Panda Update 2.1 – 5/9/2011
Not a big update, this introduced minor changes to the algorithm. The impact was minimal, which was a relief after the 2.0 update.
Support Announced for Schema.org – 6/2/2011
Yahoo, Google, and Microsoft announced unified support for structured data through Schema.org, a project that allows webmasters to markup their pages so they are easier to find in search engines.
Panda Update 2.2 – 6/21/2011
Actually officially acknowledged by Google on June 21st, this update made changes to the algorithm, though they were minor. According to talk around the web, the update happened anywhere between 6/16 and 6/20.
Panda Update 2.3 – 7/26/2011
Around July 23rd, another Panda update occurred, and was officially recognized by Google on the 26th.
Panda Global – Panda Update 2.4 – 8/12/2011
An international Panda roll-out, this update impacted not only English-language searches but also non-English searches. Japanese, Korean, and Chinese language searches were excluded.
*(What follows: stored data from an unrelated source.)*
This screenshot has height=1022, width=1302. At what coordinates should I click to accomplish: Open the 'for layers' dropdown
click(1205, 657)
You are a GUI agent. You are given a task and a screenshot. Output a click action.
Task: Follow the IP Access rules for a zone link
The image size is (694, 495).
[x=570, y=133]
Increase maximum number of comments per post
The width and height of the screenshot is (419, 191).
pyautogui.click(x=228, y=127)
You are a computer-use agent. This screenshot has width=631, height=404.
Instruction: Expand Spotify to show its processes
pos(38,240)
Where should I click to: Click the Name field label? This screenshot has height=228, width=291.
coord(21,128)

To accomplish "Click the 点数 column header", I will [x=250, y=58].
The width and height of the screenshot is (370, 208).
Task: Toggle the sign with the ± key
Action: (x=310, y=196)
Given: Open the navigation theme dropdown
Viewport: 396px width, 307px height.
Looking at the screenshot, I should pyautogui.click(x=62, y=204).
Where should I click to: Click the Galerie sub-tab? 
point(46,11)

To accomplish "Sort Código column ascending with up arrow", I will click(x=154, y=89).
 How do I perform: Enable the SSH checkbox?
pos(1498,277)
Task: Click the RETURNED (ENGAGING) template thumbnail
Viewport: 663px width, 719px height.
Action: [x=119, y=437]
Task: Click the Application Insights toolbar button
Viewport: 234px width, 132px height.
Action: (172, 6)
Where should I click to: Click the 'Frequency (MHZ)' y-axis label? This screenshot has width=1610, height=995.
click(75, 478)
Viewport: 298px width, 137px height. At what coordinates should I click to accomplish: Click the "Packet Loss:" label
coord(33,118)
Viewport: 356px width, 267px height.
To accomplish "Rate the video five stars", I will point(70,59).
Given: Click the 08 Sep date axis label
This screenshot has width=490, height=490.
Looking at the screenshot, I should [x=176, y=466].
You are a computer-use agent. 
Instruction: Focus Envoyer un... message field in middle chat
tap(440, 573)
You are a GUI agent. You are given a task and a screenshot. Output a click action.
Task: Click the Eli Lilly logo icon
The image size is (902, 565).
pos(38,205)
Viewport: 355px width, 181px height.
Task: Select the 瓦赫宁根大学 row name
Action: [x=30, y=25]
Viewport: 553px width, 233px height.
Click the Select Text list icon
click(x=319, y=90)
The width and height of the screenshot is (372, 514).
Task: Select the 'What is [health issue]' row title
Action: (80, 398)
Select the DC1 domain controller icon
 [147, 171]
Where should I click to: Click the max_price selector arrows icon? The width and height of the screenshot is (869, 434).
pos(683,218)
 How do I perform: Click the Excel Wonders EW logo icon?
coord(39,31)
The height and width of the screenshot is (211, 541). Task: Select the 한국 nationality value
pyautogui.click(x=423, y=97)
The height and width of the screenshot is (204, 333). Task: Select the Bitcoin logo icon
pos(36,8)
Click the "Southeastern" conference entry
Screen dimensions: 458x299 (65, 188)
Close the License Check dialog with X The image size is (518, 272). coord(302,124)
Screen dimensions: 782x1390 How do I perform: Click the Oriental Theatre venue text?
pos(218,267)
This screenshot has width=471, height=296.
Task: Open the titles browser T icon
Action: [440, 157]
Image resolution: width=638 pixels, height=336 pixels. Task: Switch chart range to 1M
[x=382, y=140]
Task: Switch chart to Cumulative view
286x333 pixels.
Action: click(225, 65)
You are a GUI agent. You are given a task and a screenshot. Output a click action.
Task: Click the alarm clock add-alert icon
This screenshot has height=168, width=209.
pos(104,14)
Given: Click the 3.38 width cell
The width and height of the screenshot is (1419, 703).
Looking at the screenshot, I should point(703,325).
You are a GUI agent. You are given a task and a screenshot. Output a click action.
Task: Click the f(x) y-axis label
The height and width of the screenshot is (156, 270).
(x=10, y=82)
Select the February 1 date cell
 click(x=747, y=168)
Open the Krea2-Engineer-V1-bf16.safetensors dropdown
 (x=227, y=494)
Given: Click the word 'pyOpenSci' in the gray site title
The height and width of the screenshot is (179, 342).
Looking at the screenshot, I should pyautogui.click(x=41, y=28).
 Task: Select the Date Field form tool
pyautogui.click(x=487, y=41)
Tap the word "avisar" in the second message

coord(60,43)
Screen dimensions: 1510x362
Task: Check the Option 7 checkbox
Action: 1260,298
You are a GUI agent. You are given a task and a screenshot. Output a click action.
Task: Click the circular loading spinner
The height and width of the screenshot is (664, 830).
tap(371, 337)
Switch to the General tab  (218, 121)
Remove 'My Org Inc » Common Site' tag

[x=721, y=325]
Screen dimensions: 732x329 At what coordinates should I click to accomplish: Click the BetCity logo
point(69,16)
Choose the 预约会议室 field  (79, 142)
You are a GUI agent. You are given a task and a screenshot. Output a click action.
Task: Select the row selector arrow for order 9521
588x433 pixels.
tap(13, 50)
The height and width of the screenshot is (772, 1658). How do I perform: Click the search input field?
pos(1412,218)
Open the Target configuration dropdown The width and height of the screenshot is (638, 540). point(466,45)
Expansion of Sitelinks – 8/16/2011
Google rolled out an expanded version of sitelinks, benefiting websites of bigger brands more than smaller websites. 6 sitelinks are the norm, but up to 12 per listing were seen at the time.
Google Introduces “Rel” Attributes – 9/15/2011
Google tackles the crawl and duplicate content by pagination issue by introducing rel=”next” and rel-”prev” attributes.
Panda Update 2.5 – 9/28/2011
Google reported this as a minor update, but website report it as a large, and potentially harmful one. Large traffic losses occurred, notably to the website of The Today Show.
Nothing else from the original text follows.